# Your assignment
Your reply should be the following data, copied exactly.

[Stored items]

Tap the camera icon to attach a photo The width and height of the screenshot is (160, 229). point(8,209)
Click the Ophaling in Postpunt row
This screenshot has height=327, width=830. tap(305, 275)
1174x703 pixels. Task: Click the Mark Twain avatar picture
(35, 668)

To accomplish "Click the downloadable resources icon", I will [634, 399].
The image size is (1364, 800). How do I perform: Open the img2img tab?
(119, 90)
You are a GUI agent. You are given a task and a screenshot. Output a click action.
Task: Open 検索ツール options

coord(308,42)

# Result of this exercise
Tap the camera icon to attach a photo The width and height of the screenshot is (160, 229). point(8,209)
Click the Ophaling in Postpunt row
This screenshot has height=327, width=830. tap(305, 275)
1174x703 pixels. Task: Click the Mark Twain avatar picture
(35, 668)

To accomplish "Click the downloadable resources icon", I will [634, 399].
The image size is (1364, 800). How do I perform: Open the img2img tab?
(119, 90)
You are a GUI agent. You are given a task and a screenshot. Output a click action.
Task: Open 検索ツール options

coord(308,42)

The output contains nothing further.